* Begin Entries provided *

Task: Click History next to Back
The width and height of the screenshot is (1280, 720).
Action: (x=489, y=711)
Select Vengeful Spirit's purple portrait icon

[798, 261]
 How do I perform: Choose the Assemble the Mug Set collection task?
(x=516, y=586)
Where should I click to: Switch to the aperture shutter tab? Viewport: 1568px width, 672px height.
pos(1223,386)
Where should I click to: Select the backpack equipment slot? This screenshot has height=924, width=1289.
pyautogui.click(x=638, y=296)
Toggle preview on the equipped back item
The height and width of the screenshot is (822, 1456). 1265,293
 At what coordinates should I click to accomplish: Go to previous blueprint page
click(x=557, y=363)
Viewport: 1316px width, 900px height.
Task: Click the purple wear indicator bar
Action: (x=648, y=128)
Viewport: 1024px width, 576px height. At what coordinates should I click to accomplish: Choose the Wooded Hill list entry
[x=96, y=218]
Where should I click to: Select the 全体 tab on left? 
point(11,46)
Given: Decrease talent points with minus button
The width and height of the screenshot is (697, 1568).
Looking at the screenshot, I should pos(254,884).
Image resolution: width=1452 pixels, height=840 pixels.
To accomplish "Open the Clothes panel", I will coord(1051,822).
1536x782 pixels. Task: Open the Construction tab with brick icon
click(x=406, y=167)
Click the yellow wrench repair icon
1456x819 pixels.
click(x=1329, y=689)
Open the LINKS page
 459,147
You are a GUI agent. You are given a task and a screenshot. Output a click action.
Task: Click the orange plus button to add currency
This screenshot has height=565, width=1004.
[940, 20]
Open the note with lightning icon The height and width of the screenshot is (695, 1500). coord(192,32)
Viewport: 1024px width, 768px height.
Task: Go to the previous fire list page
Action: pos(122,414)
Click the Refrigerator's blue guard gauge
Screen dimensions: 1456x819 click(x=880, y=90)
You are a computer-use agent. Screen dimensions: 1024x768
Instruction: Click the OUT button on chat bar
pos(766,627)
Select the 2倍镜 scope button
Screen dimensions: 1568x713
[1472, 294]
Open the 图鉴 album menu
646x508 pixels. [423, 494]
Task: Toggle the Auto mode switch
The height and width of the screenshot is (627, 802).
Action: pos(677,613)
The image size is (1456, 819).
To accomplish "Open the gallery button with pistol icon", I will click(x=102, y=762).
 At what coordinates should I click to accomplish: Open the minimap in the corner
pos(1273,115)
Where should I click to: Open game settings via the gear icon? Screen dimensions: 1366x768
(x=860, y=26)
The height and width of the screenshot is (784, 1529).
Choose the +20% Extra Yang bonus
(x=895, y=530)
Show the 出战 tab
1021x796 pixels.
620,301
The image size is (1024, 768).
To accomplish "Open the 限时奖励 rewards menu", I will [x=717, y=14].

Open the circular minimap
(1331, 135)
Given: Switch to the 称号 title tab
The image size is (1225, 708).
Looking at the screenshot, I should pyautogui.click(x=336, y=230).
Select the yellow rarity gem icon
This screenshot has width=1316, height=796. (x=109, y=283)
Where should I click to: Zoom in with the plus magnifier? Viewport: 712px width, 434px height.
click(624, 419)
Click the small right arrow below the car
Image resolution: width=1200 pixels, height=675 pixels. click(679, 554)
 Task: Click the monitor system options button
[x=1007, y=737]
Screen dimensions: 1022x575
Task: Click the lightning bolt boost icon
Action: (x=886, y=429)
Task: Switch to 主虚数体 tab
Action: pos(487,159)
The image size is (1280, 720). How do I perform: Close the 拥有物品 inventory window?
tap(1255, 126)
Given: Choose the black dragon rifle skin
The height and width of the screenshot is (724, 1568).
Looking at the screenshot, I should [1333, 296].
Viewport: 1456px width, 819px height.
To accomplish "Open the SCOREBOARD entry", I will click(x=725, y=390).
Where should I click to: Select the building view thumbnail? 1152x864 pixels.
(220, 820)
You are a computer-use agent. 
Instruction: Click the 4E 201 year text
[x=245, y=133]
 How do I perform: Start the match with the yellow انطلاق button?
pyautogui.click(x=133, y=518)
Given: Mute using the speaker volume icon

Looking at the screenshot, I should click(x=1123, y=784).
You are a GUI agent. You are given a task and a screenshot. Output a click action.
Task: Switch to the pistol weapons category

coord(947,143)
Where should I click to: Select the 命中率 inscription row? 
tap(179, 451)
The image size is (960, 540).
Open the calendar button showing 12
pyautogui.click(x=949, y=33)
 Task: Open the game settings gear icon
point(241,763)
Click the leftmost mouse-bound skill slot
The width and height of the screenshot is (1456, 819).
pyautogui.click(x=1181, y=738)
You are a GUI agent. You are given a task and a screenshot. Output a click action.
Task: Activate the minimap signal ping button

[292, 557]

* End Entries provided *

Can you update the items from the line with "The image size is (1280, 720)." up to and including the line with "point(241,763)" by replacing "pistol" with "shotgun" and leaving everything else unchanged?

The image size is (1280, 720). How do I perform: Close the 拥有物品 inventory window?
tap(1255, 126)
Given: Choose the black dragon rifle skin
The height and width of the screenshot is (724, 1568).
Looking at the screenshot, I should [1333, 296].
Viewport: 1456px width, 819px height.
To accomplish "Open the SCOREBOARD entry", I will click(x=725, y=390).
Where should I click to: Select the building view thumbnail? 1152x864 pixels.
(220, 820)
You are a computer-use agent. 
Instruction: Click the 4E 201 year text
[x=245, y=133]
 How do I perform: Start the match with the yellow انطلاق button?
pyautogui.click(x=133, y=518)
Given: Mute using the speaker volume icon

Looking at the screenshot, I should click(x=1123, y=784).
You are a GUI agent. You are given a task and a screenshot. Output a click action.
Task: Switch to the shotgun weapons category

coord(947,143)
Where should I click to: Select the 命中率 inscription row? 
tap(179, 451)
The image size is (960, 540).
Open the calendar button showing 12
pyautogui.click(x=949, y=33)
 Task: Open the game settings gear icon
point(241,763)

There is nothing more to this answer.